Eliot Schrefer (born November 25, 1978) is an American and British author of both adult and young adult fiction, and a two-time finalist for the National Book Award in Young People's Literature.  Schrefer's first novel Glamorous Disasters was published by Simon & Schuster in 2006.  He is most known for his young adult novels Endangered (2012) and Threatened (2014), which are survival stories featuring young people and great apes. He is currently on the faculty of the Creative Writing MFA Program at Fairleigh Dickinson University.

Career
In reviewing his novel Endangered, The New York Times praised the depth of his characters, saying "As riveting as the action is, it’s the nuanced portraits of the characters, human and ape, that make the story so deeply affecting."  Dennis Abrams of Publishing Perspectives, also discussed in his review of Threatened, the way in which Schrefer "even makes his chimpanzees ... into living breathing characters."

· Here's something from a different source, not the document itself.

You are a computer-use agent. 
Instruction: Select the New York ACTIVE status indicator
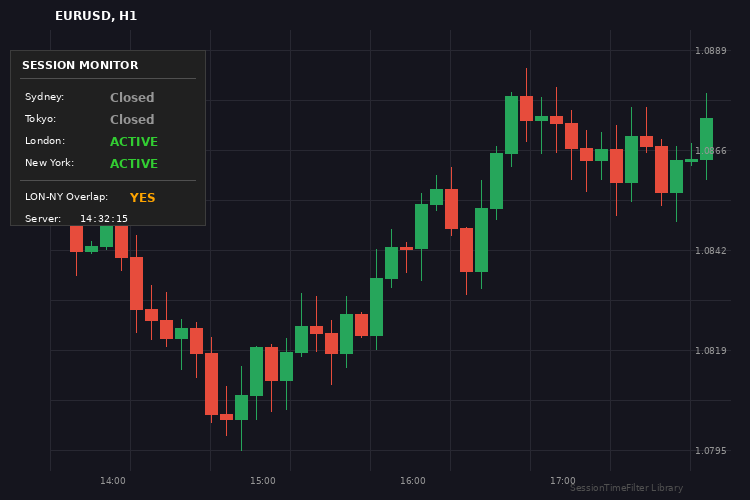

In drawing parallels between the bonobo apes and human characters in these novels, Schrefer says that writing about the bonobos "allowed me to address more nakedly the feelings—jealousy, loyalty, anger, sorrow—that we all experience."

Schrefer withdrew from the 2021 Plum Creek Literacy Festival at Concordia University Nebraska after observing that books with LGBT characters, including his book The Darkness Outside Us, had been excluded from the festival and that the religious University had a discriminatory policy toward LGBT students. Other authors withdrew following Schrefer, and the festival was cancelled.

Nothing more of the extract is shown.